While I see a great paradigm shift in learning parallel programming, the compute fabrics that result from hybrid, heterogeneous compute clusters means that networked parallel/serial fabrics offer breathtaking power, but come with great complexity.

This is playing field for serious HPC software developers today.

Ken Lloyd
Director of Systems Science
Watt Systems Technologies Inc.

However, the real heavyweight macho HPC world is more “demand led”, and will continue to exploit the power of distributed-memory systems, while still press-ganging multi-core processors, GPGPUs, FPGAs and whatever other accelerator or configuration will let them run ever bigger models, ever faster.

Difficulty with programming may limit the adoption (and business success) of some “accelerators”, but there will probably always be a hard core (pardon the pun…) of deviant weirdos for whom performance is everything, and who are prepared to go to heroic lengths to exploit parallelism on even the most unwieldy hardware.
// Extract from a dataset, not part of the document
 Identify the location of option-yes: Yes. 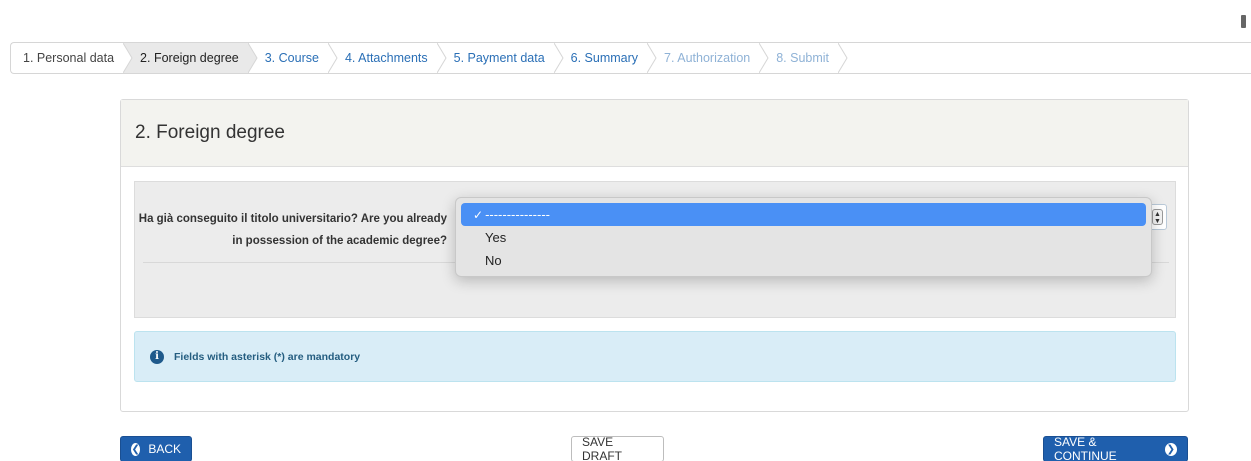
(804, 238).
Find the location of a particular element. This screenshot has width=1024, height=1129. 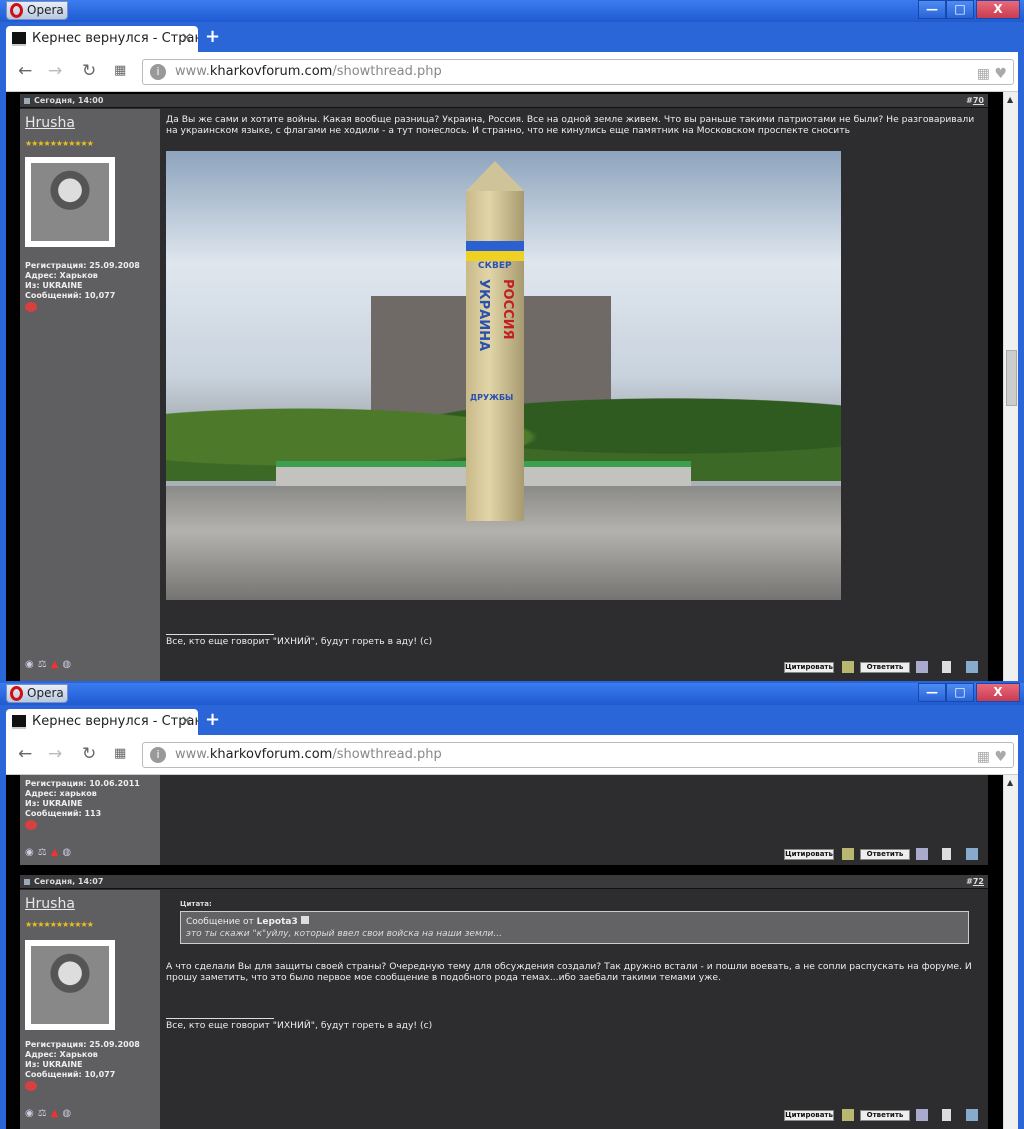

quote-label: Цитата: is located at coordinates (196, 904).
Certainly, a “holy grail” for HPC would be a high-level programming language that could compile an executable to run “transparently” over distributed memory. Some such grails, of intermediate holiness, already exist. Otherwise, a tool to automatically decompose a serial application for MPI would be nice; something analogous to what OpenMP does for multi-threading.

-Enda

One of the biggest challenge for any Distributed Shared Memory (DSM) system is ‘Thread Migration’. While most DSM systems have managed to migrate complete processes from one node to another (and thereby spread the load), almost all of them are struggling with individual thread migration. Now since most of today’s applications are multi-threaded as opposed to multi-process, the effectiveness of such a solution is limited. DSM developers are getting there, but it will take a while to perfect it.
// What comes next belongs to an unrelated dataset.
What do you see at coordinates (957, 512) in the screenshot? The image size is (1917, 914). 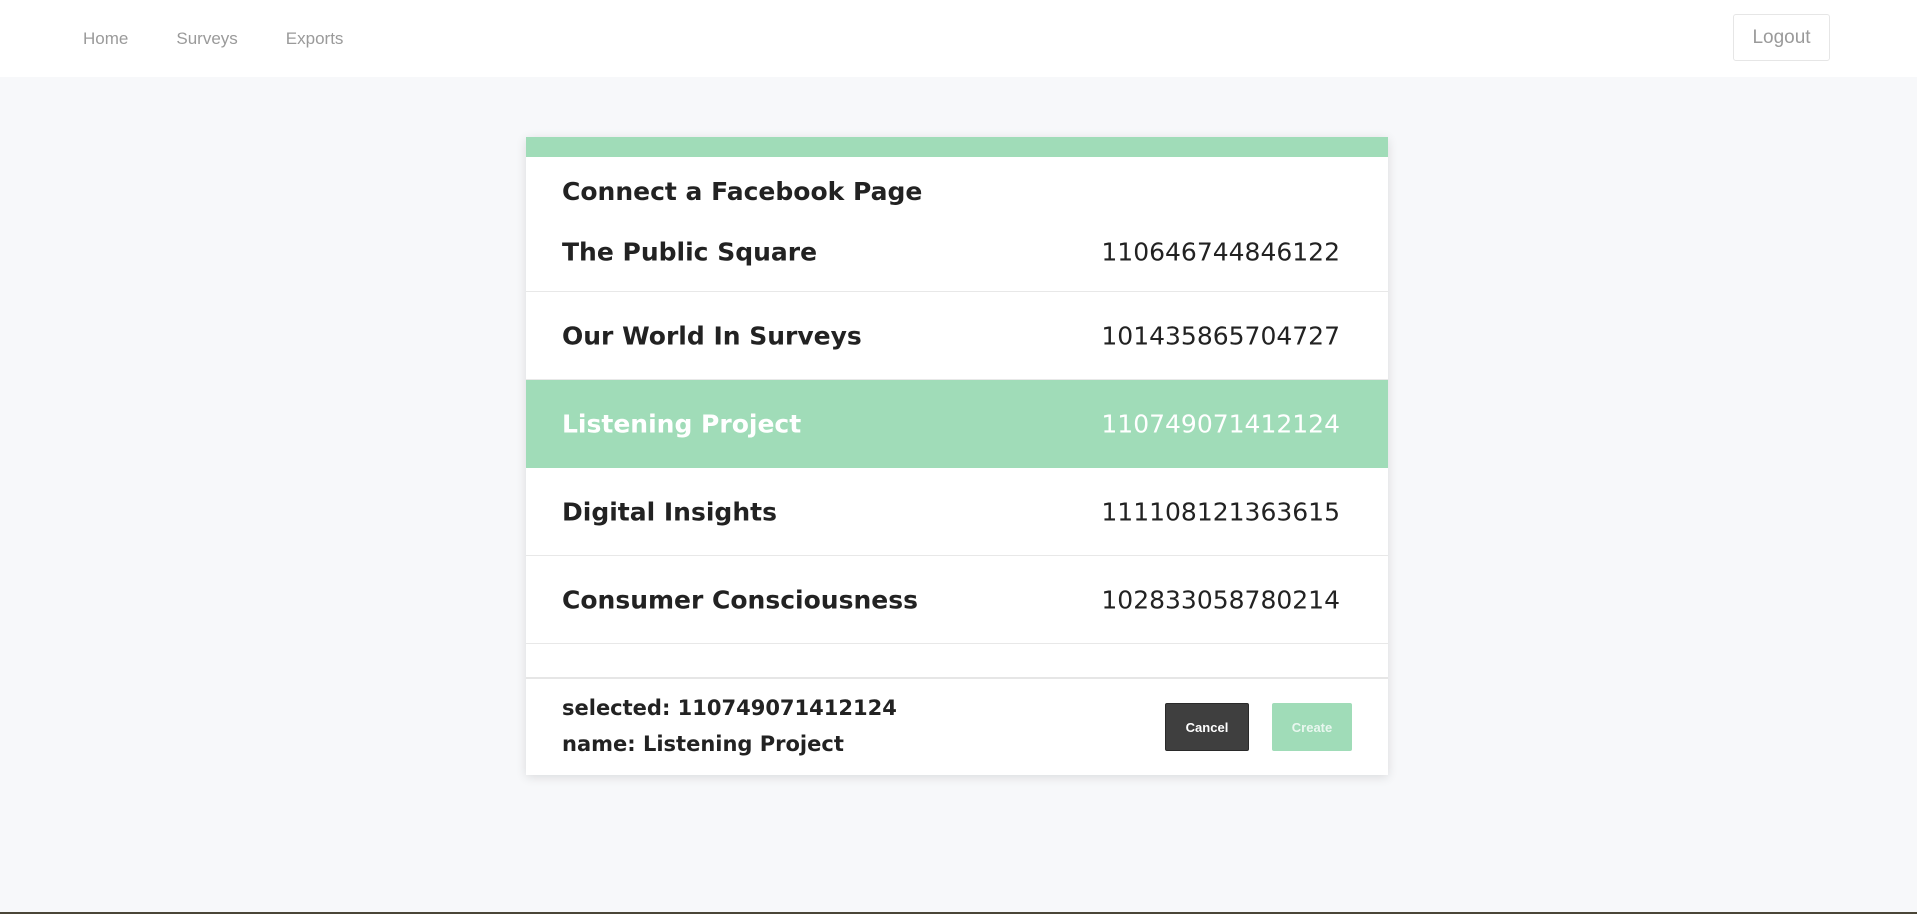 I see `page-row: Digital Insights 111108121363615` at bounding box center [957, 512].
In any case, App Developers will have to now look at writing Hybrid parallel applications, i.e. applications that are multi-process as well as multi-threaded (e.g. Apache HTTP Server, worker module) to really exploit the power of today’s systems, be it Hardware based SMP (mulit-core) or Software based SMP (DSM).
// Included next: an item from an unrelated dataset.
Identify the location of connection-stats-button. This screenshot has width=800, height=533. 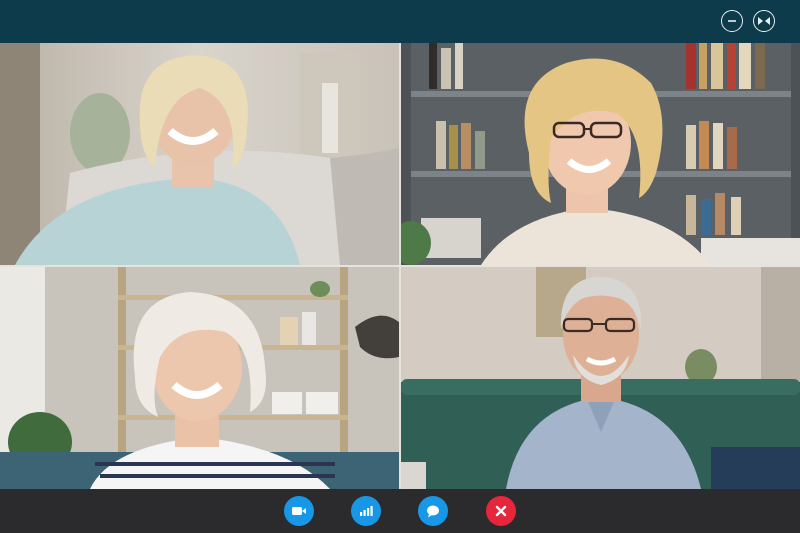
(366, 511).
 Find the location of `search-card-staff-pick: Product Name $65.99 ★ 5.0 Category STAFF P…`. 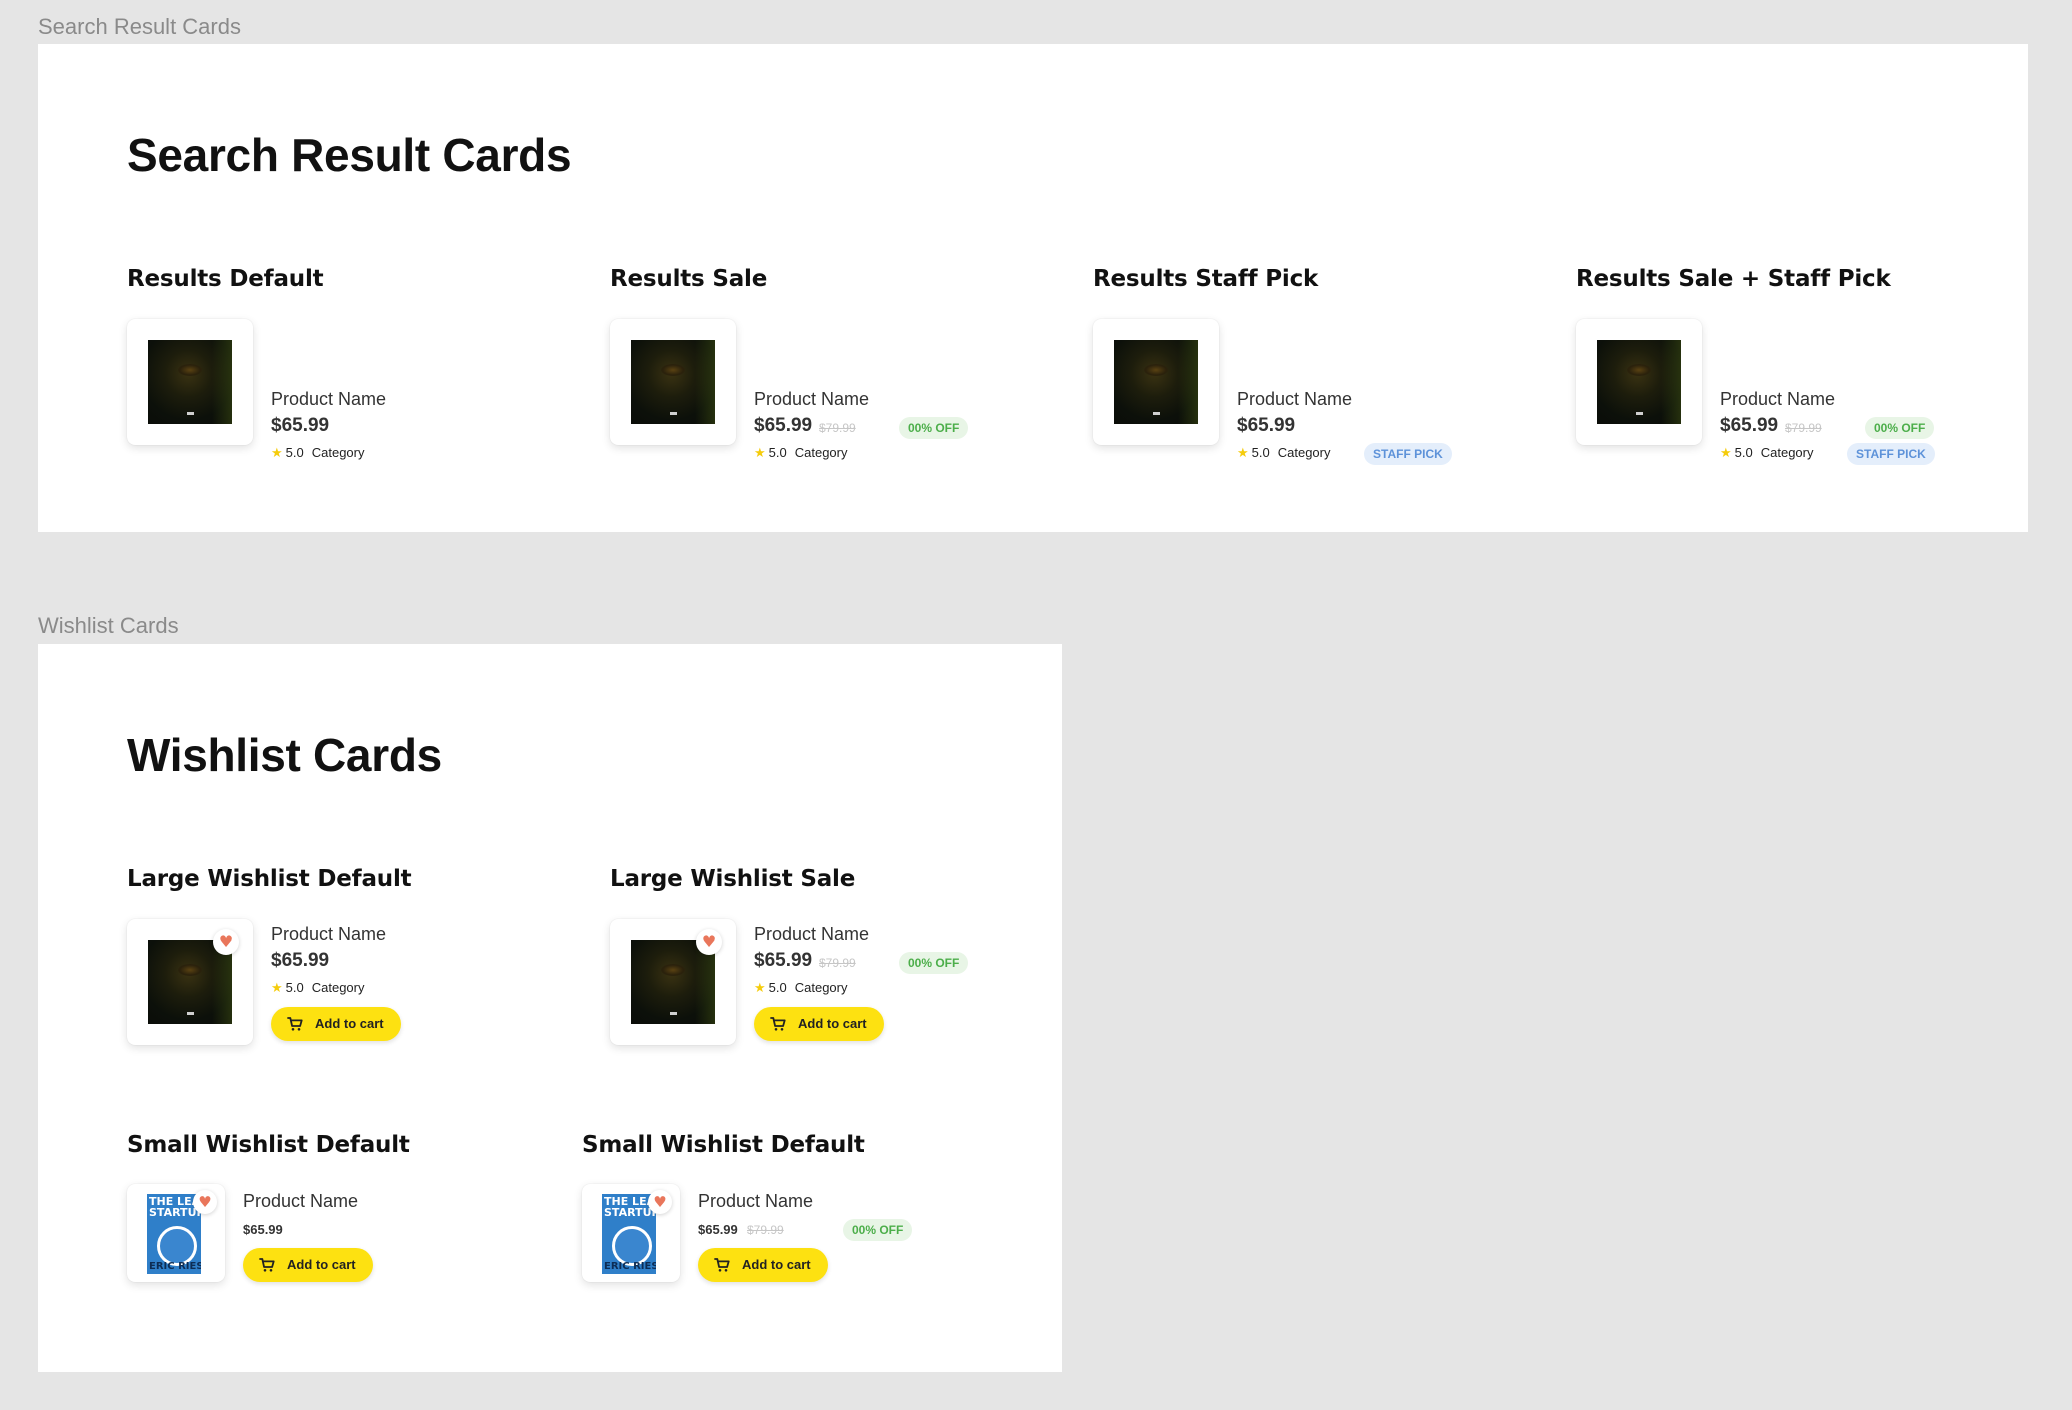

search-card-staff-pick: Product Name $65.99 ★ 5.0 Category STAFF P… is located at coordinates (1343, 392).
In short, both DSM and MPI developers face the same set of challenges.

In future, DSM will be used for day-to-day to applications while MPI, because of its sheer ability to scale massively will continue to be used for hardcore number crunching stuff.

Note: HPC is a relative term. What you call ‘Small HPC’ or as Microsoft calls it – ‘Personal SuperComputer’, will simply remain to be called the humble ‘Personal Computer’ or ‘PC’ in future.

- Indivar Nair

OpenMP benefits from the large shared memory w/any number of multi-core processors. MPI can do both but will definitely succeed in a large multi-core with smaller individual node memory footprint.

There is a definite need for something to assist MPI programming along the lines of OpenMP pragmas or compiler smarts to hide all the details. Otherwise in the case of 10Ks of MPI tasks (one task per core) you wind up with the old adage of “not being able to see the forest because you’re lost with the individual trees”

Jerry Heyman